Ask An Expert: Does Leaky Gut Cause Leaky Skin?

With Georga Holt

If you’ve ever experienced gut health issues such as leaky gut, you’ve likely also wondered whether your skin issues may be linked. From sensitivity and inflammatory skin conditions like eczema and rosacea, to ageing, congestion and leaky skin—our gut plays a huge part in ensuring our skin remains clear, resilient and healthy.

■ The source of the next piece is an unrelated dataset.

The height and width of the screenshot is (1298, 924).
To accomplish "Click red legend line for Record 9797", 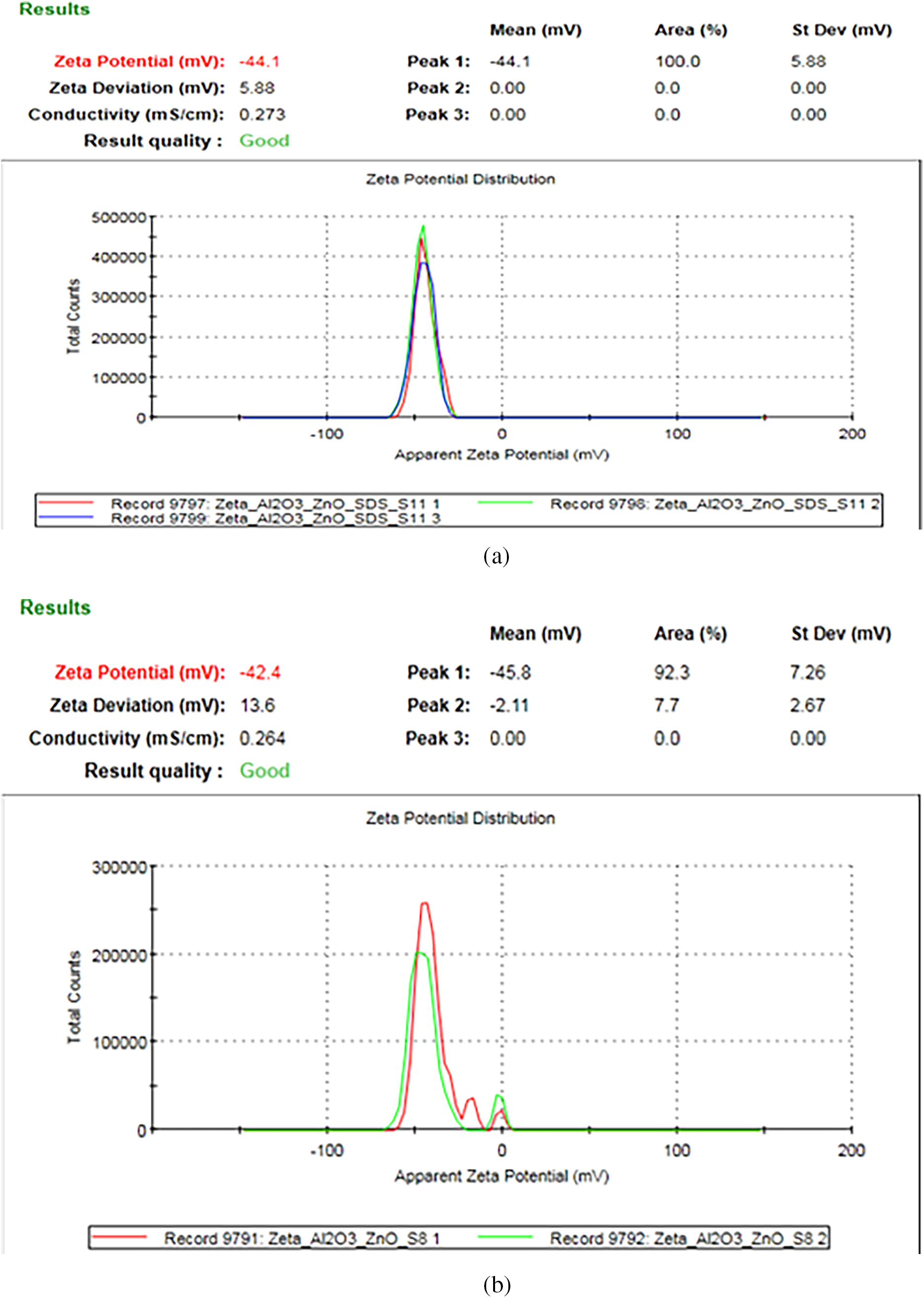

To help better understand this intimate connection, we asked naturopath, Georga Holt, to further explain the gut-skin connection, define what ‘leaky skin’ actually means and share some holistic tips on how to heal and repair the gut. “Our bodies, systems and organs are so intertwined, so when we experience a symptom or ailment, it’s usually not exclusive to that part of the body and can impact the health and functioning of other parts of the body,” Georga explains. “Our body is smarter than you think and our organs and cells are constantly communicating with each other.”

How important is gut health when it comes to our skin?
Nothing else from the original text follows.